Data provided>

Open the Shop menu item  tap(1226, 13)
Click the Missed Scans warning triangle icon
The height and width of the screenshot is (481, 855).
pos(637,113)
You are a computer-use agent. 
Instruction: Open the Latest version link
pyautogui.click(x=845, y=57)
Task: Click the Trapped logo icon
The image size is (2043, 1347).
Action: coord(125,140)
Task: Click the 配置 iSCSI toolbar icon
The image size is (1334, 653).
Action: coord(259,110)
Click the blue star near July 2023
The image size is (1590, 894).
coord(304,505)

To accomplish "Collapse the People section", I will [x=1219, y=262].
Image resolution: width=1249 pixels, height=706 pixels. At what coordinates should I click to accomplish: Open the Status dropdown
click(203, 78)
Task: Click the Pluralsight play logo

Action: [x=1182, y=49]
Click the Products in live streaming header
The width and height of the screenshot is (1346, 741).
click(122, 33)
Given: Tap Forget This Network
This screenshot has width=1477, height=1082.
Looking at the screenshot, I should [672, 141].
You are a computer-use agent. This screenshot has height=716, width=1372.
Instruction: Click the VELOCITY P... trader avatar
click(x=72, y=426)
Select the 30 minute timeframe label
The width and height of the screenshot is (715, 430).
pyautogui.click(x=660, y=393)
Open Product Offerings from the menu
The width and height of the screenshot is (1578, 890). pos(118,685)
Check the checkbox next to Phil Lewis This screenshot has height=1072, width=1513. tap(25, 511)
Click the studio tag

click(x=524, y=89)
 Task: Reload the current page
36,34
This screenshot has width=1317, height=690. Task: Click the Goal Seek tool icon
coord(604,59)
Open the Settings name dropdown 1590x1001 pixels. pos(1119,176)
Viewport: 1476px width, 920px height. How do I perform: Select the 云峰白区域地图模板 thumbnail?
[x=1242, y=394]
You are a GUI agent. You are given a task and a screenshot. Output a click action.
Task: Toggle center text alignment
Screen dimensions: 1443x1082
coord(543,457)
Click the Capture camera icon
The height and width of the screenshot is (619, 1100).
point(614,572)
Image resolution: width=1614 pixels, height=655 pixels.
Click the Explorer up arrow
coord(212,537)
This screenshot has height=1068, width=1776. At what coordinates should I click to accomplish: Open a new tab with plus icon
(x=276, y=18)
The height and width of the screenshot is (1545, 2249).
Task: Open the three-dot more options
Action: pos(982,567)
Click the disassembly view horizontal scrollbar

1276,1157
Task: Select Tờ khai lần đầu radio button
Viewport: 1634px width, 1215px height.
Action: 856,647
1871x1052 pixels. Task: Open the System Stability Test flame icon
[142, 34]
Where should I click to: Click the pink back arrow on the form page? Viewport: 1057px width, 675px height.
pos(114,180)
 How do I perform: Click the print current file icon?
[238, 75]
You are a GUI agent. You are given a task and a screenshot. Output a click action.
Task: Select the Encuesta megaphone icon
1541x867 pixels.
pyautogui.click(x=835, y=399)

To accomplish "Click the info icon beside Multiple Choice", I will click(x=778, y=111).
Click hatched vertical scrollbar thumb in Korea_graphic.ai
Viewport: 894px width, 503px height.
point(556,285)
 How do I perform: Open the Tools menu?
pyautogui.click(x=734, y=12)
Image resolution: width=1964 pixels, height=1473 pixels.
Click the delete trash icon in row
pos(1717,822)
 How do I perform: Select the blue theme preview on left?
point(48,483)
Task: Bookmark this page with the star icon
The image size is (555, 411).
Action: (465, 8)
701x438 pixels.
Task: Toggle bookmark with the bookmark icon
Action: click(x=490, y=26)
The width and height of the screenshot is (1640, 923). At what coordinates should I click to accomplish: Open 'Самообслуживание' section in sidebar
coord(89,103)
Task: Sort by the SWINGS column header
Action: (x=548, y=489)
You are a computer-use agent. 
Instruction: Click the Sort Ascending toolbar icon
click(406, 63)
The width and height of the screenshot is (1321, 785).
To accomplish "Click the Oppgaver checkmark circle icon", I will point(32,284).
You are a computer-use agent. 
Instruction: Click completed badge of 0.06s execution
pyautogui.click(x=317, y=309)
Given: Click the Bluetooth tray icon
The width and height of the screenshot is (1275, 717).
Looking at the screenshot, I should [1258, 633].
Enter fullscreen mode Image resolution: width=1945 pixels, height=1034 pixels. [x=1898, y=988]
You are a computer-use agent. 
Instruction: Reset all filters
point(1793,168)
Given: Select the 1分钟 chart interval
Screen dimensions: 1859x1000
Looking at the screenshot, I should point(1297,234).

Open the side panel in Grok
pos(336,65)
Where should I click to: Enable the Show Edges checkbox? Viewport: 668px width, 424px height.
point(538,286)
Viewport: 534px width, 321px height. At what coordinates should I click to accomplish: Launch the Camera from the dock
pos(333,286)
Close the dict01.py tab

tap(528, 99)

Your instructions> Write the records out again. Each one must match exactly.

Response box>
Open the Shop menu item  tap(1226, 13)
Click the Missed Scans warning triangle icon
The height and width of the screenshot is (481, 855).
pos(637,113)
You are a computer-use agent. 
Instruction: Open the Latest version link
pyautogui.click(x=845, y=57)
Task: Click the Trapped logo icon
The image size is (2043, 1347).
Action: coord(125,140)
Task: Click the 配置 iSCSI toolbar icon
The image size is (1334, 653).
Action: coord(259,110)
Click the blue star near July 2023
The image size is (1590, 894).
coord(304,505)

To accomplish "Collapse the People section", I will [x=1219, y=262].
Image resolution: width=1249 pixels, height=706 pixels. At what coordinates should I click to accomplish: Open the Status dropdown
click(203, 78)
Task: Click the Pluralsight play logo

Action: [x=1182, y=49]
Click the Products in live streaming header
The width and height of the screenshot is (1346, 741).
click(122, 33)
Given: Tap Forget This Network
This screenshot has width=1477, height=1082.
Looking at the screenshot, I should [672, 141].
You are a computer-use agent. This screenshot has height=716, width=1372.
Instruction: Click the VELOCITY P... trader avatar
click(x=72, y=426)
Select the 30 minute timeframe label
The width and height of the screenshot is (715, 430).
pyautogui.click(x=660, y=393)
Open Product Offerings from the menu
The width and height of the screenshot is (1578, 890). pos(118,685)
Check the checkbox next to Phil Lewis This screenshot has height=1072, width=1513. tap(25, 511)
Click the studio tag

click(x=524, y=89)
 Task: Reload the current page
36,34
This screenshot has width=1317, height=690. Task: Click the Goal Seek tool icon
coord(604,59)
Open the Settings name dropdown 1590x1001 pixels. pos(1119,176)
Viewport: 1476px width, 920px height. How do I perform: Select the 云峰白区域地图模板 thumbnail?
[x=1242, y=394]
You are a GUI agent. You are given a task and a screenshot. Output a click action.
Task: Toggle center text alignment
Screen dimensions: 1443x1082
coord(543,457)
Click the Capture camera icon
The height and width of the screenshot is (619, 1100).
point(614,572)
Image resolution: width=1614 pixels, height=655 pixels.
Click the Explorer up arrow
coord(212,537)
This screenshot has height=1068, width=1776. At what coordinates should I click to accomplish: Open a new tab with plus icon
(x=276, y=18)
The height and width of the screenshot is (1545, 2249).
Task: Open the three-dot more options
Action: pos(982,567)
Click the disassembly view horizontal scrollbar

1276,1157
Task: Select Tờ khai lần đầu radio button
Viewport: 1634px width, 1215px height.
Action: 856,647
1871x1052 pixels. Task: Open the System Stability Test flame icon
[142, 34]
Where should I click to: Click the pink back arrow on the form page? Viewport: 1057px width, 675px height.
pos(114,180)
 How do I perform: Click the print current file icon?
[238, 75]
You are a GUI agent. You are given a task and a screenshot. Output a click action.
Task: Select the Encuesta megaphone icon
1541x867 pixels.
pyautogui.click(x=835, y=399)

To accomplish "Click the info icon beside Multiple Choice", I will click(x=778, y=111).
Click hatched vertical scrollbar thumb in Korea_graphic.ai
Viewport: 894px width, 503px height.
point(556,285)
 How do I perform: Open the Tools menu?
pyautogui.click(x=734, y=12)
Image resolution: width=1964 pixels, height=1473 pixels.
Click the delete trash icon in row
pos(1717,822)
 How do I perform: Select the blue theme preview on left?
point(48,483)
Task: Bookmark this page with the star icon
The image size is (555, 411).
Action: (465, 8)
701x438 pixels.
Task: Toggle bookmark with the bookmark icon
Action: click(x=490, y=26)
The width and height of the screenshot is (1640, 923). At what coordinates should I click to accomplish: Open 'Самообслуживание' section in sidebar
coord(89,103)
Task: Sort by the SWINGS column header
Action: (x=548, y=489)
You are a computer-use agent. 
Instruction: Click the Sort Ascending toolbar icon
click(406, 63)
The width and height of the screenshot is (1321, 785).
To accomplish "Click the Oppgaver checkmark circle icon", I will point(32,284).
You are a computer-use agent. 
Instruction: Click completed badge of 0.06s execution
pyautogui.click(x=317, y=309)
Given: Click the Bluetooth tray icon
The width and height of the screenshot is (1275, 717).
Looking at the screenshot, I should [1258, 633].
Enter fullscreen mode Image resolution: width=1945 pixels, height=1034 pixels. [x=1898, y=988]
You are a computer-use agent. 
Instruction: Reset all filters
point(1793,168)
Given: Select the 1分钟 chart interval
Screen dimensions: 1859x1000
Looking at the screenshot, I should point(1297,234).

Open the side panel in Grok
pos(336,65)
Where should I click to: Enable the Show Edges checkbox? Viewport: 668px width, 424px height.
point(538,286)
Viewport: 534px width, 321px height. At what coordinates should I click to accomplish: Launch the Camera from the dock
pos(333,286)
Close the dict01.py tab

tap(528, 99)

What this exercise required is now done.